I cannot work somewhere which pretends to be left-wing, pretends to be inclusive, and pretends to be progressive when you can be isolated, bullied and discredited based on your background, your accent, your language, or the way you look.
Whether academia wants to accept this or not, it has a classism issue. Many working class academics feel the strength of that judgement and stereotyping of them. So many of them deliberately try to tone down strong northern accents so they are not written off as common, or thick.
After years of being subjected to this myself, I can only say that whilst they try to hide it as well as they can, classism will seep through quickly once they have realised you are not middle class, or you are first generation at university. God forbid you are part of the classes that are never supposed to end up in university at all, because some of these institutions cannot stand to see an intelligent poor person.

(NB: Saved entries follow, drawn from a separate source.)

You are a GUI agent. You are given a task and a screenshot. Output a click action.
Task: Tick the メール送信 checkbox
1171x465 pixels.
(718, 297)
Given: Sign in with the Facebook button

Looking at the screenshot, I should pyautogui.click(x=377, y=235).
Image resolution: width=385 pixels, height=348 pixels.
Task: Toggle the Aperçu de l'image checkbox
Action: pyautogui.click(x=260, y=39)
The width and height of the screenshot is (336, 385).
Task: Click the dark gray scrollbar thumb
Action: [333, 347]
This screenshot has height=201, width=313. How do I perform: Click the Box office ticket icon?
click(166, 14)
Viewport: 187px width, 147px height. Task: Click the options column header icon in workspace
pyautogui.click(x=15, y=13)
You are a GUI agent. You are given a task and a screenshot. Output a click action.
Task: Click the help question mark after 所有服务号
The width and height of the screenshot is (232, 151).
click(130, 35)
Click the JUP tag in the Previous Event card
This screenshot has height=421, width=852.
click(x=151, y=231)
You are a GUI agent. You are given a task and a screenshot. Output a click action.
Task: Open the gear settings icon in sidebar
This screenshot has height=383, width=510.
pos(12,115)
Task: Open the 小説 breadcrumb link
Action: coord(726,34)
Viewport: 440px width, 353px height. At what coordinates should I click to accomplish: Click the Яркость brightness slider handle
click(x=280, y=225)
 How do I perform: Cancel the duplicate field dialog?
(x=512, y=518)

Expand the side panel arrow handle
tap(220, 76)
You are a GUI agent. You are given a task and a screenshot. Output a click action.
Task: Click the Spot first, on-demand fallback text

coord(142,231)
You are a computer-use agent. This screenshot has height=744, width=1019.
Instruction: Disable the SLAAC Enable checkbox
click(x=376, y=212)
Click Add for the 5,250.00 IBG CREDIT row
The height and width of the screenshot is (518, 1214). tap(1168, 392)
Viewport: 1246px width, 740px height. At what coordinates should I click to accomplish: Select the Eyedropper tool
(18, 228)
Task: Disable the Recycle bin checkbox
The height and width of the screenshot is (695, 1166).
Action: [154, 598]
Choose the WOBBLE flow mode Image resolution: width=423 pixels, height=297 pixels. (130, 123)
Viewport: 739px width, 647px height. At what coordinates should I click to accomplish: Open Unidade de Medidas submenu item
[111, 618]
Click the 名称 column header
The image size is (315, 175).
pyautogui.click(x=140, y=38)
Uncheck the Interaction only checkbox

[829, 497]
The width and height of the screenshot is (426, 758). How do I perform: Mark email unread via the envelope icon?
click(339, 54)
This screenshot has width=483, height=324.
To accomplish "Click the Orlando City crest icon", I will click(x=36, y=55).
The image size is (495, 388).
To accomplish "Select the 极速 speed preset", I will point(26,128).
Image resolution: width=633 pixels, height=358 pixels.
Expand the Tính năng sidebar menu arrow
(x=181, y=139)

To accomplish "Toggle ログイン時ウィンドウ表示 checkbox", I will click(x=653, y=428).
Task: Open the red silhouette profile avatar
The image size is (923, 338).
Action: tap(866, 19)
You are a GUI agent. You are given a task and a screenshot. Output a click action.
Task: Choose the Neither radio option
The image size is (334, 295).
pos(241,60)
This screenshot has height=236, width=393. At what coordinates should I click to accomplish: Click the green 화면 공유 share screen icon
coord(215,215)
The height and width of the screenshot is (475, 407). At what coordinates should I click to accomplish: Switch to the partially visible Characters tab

Maybe you want to leave academia…
What I have learned about leaving academia, is that many academics dream of it, but most are too frightened to ever do it. They dream of leaving the confines of the university, and they want to use their work out in the real world, but they are scared they will be ridiculed and discredited - or that they will be seen as ‘unprofessional’ because they are not attached to a university department. Of course, this is the power of the control over knowledge - that if you are an academic or researcher outside of academia, you must be a fraud or a fake.
But there are thousands of academics who have successfully left academia, creating content, setting up companies, taking on consultancy, delivering services, inventing new products, undertaking research, working all over the world.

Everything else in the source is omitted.